Like a Flower of the Field

by Morvidra



Category: Howl Series - Diana Wynne Jones, Howl's Moving Castle - All Media Types
Genre: Collection: Purimgifts Day 2, Gardens & Gardening, Gen, Jewish Identity
Language: English
Status: Completed
Published: 2018-02-19
Updated: 2018-02-19
Packaged: 2019-03-20 18:11:31
Rating: General Audiences
Warnings: No Archive Warnings Apply
Chapters: 1
Words: 698
Publisher: archiveofourown.org
Story URL: https://archiveofourown.org/works/13723221
Author URL: https://archiveofourown.org/users/Morvidra/pseuds/Morvidra
Summary: Wizard Suliman has been charged with the task of eliminating the Witch of the Waste. Ben Sullivan plants a garden.





	Like a Flower of the Field

**Author's Note:**

  * For [ryfkah](https://archiveofourown.org/users/ryfkah/gifts).



Ben paused in his planting to wipe the sweat from his brow.

He could, he supposed, have caused the flowers to grow entirely by magic rather than the toil of his hands. But he had been a magician for such a short time. He had been in this land of Ingary for only a few short years… and yet, in some ways it had been an eternity.

“Blessed are you, O Lord, who sends us such fragrance,” he murmured, pressing the seeds into the earth. The soil of the Waste was dry – he would have to use his magic if the plants were to grow. And yet still he passed down the rows, the dirt grinding into his knees and his nails, lines of earth marking his hands and his face.

Years ago in Cardiff, his mother’s garden had been renowned. Ben had grown up with the constant smell of rain, and flowers blooming next to vegetables in their tiny yard. The other families at the synagogue had all had their own gardens – all his school-friends had as well – but none of them had been as fine as his mother’s.

Another seed, and another. Ben had walked to cheder after school finished for the day, passing garden after garden filled with fragrant herbs.
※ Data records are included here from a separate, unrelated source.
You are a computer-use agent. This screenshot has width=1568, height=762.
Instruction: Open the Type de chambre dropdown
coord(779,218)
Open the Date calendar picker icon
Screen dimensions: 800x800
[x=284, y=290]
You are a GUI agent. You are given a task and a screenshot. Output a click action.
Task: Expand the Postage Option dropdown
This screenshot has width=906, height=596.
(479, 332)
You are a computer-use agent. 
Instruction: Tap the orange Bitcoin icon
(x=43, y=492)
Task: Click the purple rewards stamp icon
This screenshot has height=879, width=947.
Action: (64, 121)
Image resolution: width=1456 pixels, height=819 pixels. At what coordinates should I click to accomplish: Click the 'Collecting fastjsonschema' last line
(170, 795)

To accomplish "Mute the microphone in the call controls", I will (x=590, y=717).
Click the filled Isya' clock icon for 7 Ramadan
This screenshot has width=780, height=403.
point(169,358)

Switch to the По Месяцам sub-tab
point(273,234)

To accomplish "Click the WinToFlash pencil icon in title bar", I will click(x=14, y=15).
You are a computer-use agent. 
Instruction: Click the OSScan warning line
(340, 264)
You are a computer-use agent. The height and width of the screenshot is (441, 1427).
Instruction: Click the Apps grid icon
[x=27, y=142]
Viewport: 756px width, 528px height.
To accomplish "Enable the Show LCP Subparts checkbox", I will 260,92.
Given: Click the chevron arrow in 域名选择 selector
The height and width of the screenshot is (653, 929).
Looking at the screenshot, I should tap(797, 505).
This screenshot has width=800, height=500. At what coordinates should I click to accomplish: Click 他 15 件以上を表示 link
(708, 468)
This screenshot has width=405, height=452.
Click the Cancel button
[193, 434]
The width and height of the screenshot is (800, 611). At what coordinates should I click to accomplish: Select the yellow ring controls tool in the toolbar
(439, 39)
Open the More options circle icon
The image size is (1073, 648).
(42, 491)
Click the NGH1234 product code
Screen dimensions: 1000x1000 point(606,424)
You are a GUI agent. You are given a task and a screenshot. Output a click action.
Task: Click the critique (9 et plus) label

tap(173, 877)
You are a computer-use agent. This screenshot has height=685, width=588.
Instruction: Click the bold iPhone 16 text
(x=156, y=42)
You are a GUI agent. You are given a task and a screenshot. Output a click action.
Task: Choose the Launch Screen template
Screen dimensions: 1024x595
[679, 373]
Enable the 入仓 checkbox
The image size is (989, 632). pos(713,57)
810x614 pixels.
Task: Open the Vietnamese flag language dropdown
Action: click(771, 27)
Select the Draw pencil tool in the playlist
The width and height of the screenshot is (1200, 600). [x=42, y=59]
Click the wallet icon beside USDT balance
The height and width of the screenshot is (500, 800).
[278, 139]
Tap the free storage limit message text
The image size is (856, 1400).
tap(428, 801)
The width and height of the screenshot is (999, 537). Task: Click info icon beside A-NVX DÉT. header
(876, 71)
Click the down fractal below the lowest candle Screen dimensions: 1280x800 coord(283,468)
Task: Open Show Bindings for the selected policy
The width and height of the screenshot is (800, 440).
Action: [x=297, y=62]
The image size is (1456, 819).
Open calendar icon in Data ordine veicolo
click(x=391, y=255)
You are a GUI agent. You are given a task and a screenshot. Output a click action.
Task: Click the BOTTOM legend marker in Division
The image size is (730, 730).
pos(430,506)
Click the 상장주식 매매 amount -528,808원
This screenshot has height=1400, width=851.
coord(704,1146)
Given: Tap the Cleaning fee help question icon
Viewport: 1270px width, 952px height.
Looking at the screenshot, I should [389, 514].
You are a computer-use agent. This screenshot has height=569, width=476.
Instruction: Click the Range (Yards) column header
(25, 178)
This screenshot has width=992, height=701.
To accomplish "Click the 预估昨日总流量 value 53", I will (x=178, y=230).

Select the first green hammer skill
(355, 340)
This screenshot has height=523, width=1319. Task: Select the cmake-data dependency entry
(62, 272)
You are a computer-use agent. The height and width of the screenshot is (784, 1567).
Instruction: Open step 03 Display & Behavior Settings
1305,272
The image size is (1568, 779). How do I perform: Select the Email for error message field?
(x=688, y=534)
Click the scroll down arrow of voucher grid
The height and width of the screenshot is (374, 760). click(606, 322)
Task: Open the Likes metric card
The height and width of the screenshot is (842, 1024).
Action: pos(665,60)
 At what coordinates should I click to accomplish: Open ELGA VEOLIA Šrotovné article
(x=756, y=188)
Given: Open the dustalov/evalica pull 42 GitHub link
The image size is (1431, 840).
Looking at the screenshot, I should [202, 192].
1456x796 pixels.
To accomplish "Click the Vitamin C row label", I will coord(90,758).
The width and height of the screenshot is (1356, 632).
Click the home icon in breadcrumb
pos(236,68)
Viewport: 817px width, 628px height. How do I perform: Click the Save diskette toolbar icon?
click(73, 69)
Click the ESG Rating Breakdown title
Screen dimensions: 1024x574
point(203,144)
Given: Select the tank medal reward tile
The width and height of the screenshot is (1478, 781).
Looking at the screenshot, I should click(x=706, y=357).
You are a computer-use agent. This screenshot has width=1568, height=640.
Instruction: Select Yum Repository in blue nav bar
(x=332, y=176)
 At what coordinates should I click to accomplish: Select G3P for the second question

The kosher butcher across the road had grown roses on a trellis; Ben had spent hours standing on one leg, bored and waiting for his mother and Mr Reubens to finish talking of plants.

The death of his parents had shaken him to the core – filled with rage, he had questioned and received no answer. And so, still a young man, he had turned away from his faith. 

Not every seed will grow.

But some seeds wait, lying dormant until the conditions are right. And when Ben stepped through that doorway from Wales and found himself in a land of magic and enchantment – when he made the fateful decision to never return – he found himself yearning towards the faith of his fathers.

“I have been a stranger in a strange land,” he said aloud as the earth slipped through his hands.

In Kingsbury, it seemed, there were no Jews. People had heard, vaguely, of a country some way away where it seemed the people followed a similar faith. But not here: there are none in Ingary, they said.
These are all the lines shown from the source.